Depuis novembre 2023, la même scène se répète au Sénat, devant la commission d’enquête sur le narcotrafic. Chaque semaine, un nouvel intervenant fait assaut qui d’un néologisme alarmant, qui d’une formule angoissante, qui d’un superlatif effrayant pour décrire l’état de la menace. Magistrats, policiers, gendarmes, avocats, maires… tous s’accordent sur le constat : une nouvelle ère a commencé. L’explosion des saisies de drogue, la pureté des substances, la corruption d’agents de l’Etat, la banalisation de la violence, la professionnalisation des groupes criminels organisés : autant d’indicateurs qui pointent dans le même sens, celui de l’emprise grandissante du narcotrafic.
La France est depuis longtemps le premier pays d’Europe pour le nombre de consommateurs de cannabis. Elle voit aussi les chiffres de la cocaïne grimper en flèche. A ces données s’ajoute une autre, plus récente : notre pays est devenu un carrefour des routes de la drogue, à la croisée des flux du cannabis, qui remontent du Maroc et de l’Espagne, et de ceux de la cocaïne, qui arrivent d’Amérique latine par les ports du nord, Anvers et Rotterdam en tête, suivis désormais par Le Havre.
Pour décrire cette bascule, Le Monde publie le projet « Overdose », douze enquêtes qui documentent l’importation de la drogue sur le territoire, la façon dont elle est vendue, consommée, les dégâts sociaux et sanitaires qu’elle génère. Nous analysons l’évolution préoccupante de la composition du cannabis, de la cocaïne et des drogues de synthèse. Nous plongeons dans le quotidien d’un territoire, la Guyane, et de son système judiciaire, confrontés au trafic. Nous racontons la guerre de la corruption que livrent les trafiquants aux autorités et le combat opiniâtre mené en retour par les enquêteurs, enregistrant des succès probants, mais qui semblent dérisoires face à l’ampleur de la tâche. Nous racontons les morts et leurs assassins, de plus en plus jeunes.
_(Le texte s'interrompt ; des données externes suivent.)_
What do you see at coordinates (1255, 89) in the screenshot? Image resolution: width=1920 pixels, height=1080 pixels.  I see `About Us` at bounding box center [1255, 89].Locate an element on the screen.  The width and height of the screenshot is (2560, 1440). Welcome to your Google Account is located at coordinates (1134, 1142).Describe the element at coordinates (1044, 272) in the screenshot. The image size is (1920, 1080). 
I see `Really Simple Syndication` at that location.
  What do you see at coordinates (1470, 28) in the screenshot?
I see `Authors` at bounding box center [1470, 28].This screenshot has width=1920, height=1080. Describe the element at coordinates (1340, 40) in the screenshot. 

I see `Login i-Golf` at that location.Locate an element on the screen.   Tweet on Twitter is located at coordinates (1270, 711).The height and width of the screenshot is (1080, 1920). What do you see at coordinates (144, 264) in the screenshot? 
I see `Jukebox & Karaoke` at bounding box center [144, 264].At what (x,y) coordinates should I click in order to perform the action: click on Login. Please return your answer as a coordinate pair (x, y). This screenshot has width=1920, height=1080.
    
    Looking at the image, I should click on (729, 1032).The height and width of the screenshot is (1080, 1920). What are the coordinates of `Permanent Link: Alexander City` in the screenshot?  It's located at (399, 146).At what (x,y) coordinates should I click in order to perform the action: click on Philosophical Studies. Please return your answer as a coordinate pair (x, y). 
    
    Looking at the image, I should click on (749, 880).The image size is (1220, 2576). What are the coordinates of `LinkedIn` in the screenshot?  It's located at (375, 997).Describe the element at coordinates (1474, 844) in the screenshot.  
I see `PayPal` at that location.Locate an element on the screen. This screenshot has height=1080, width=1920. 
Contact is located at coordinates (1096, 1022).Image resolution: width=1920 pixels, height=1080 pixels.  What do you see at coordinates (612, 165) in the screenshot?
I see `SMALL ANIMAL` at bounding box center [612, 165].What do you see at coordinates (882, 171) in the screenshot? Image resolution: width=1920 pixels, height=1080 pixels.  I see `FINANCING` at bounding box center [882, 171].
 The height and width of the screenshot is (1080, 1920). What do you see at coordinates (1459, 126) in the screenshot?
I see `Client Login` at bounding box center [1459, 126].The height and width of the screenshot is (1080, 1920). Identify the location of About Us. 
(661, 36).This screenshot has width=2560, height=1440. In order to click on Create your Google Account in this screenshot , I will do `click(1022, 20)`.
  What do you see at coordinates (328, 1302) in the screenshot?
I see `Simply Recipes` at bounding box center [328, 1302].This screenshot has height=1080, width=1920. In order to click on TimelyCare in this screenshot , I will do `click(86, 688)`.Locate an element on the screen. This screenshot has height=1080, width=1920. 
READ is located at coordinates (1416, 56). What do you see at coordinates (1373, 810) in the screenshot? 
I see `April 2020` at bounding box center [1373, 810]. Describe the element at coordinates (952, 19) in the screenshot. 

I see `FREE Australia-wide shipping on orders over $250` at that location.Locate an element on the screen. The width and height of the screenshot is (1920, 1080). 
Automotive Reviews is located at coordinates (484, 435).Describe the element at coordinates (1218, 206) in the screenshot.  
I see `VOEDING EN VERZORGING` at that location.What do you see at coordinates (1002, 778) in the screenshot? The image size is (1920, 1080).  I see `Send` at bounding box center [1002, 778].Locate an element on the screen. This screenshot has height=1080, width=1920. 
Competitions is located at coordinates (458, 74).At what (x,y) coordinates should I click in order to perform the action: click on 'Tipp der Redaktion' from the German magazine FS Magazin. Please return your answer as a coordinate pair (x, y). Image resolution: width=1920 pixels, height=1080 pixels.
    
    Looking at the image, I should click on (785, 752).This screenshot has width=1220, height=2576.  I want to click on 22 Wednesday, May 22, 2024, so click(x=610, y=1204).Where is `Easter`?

Sur cette réalité, le débat se résume souvent, en France, à deux postures opposées. La première s’incarne dans les opérations « place nette » du gouvernement, mêlant le pire du tout-répressif et du règne de la communication. L’idée que le débarquement avec grand fracas des forces de sécurité – et des médias – pourrait être une solution à des phénomènes si profonds, de si long terme, est un non-sens à désespérer les bons connaisseurs de ces trafics. A commencer par les policiers eux-mêmes, contraints de résoudre dans la précipitation d’un agenda ministériel des enquêtes sur lesquelles ils travaillent depuis des mois.
La seconde est celle autour d’une légalisation du cannabis qui serait la solution suprême pour désengorger la justice et vider des prisons bien trop remplies. L’expérimentation allemande dira si une telle option doit être explorée, mais il ne faudra pas en attendre des miracles. Aucun pays ayant emprunté cette voie n’a résolu pour autant le problème du narcotrafic, dans lequel la cocaïne prend une part chaque jour plus importante. Les groupes criminels s’adaptent quoi qu’il arrive, d’autant plus que la rentabilité entre le coût initial de la matière première et le produit vendu dans la rue est quasi sans équivalent.
La commission d’enquête du Sénat doit apporter des éléments de réponse au défi posé par cet écosystème international. Eric Dupond-Moretti, le ministre de la justice, vient d’annoncer la création d’un parquet national consacré à la lutte contre la criminalité organisée et des avancées sur le statut de repenti. Cette réponse judiciaire est souhaitable mais insuffisante. Elle fait peu de cas de la nécessaire politique sociale à destination des consommateurs, de la refonte ambitieuse d’une politique de la ville, d’une réflexion sur le système carcéral, d’où s’organise aujourd’hui une partie des trafics.
Il est temps de considérer le narcotrafic pour ce qu’il est : un marché ultralibéral dont les caractéristiques sont une production massive et mondiale, une concurrence féroce des prix, un renouvellement effréné du produit et un marketing culturel à l’efficacité redoutable. Il prend racine dans le capitalisme le plus sauvage, prospère sur l’asservissement d’une main-d’œuvre majoritairement issue des quartiers populaires pour enrichir quelques barons vivant un exil doré à Dubaï ou ailleurs. Son ambition est la même, partout où il s’implante : concurrencer l’Etat de droit. Son éradication peut aujourd’hui paraître hors de portée, mais la limitation de tous les maux qu’il génère, de l’insécurité de nos concitoyens au dérèglement de notre société, exige une prise de conscience générale et une mobilisation de tous nos moyens démocratiques.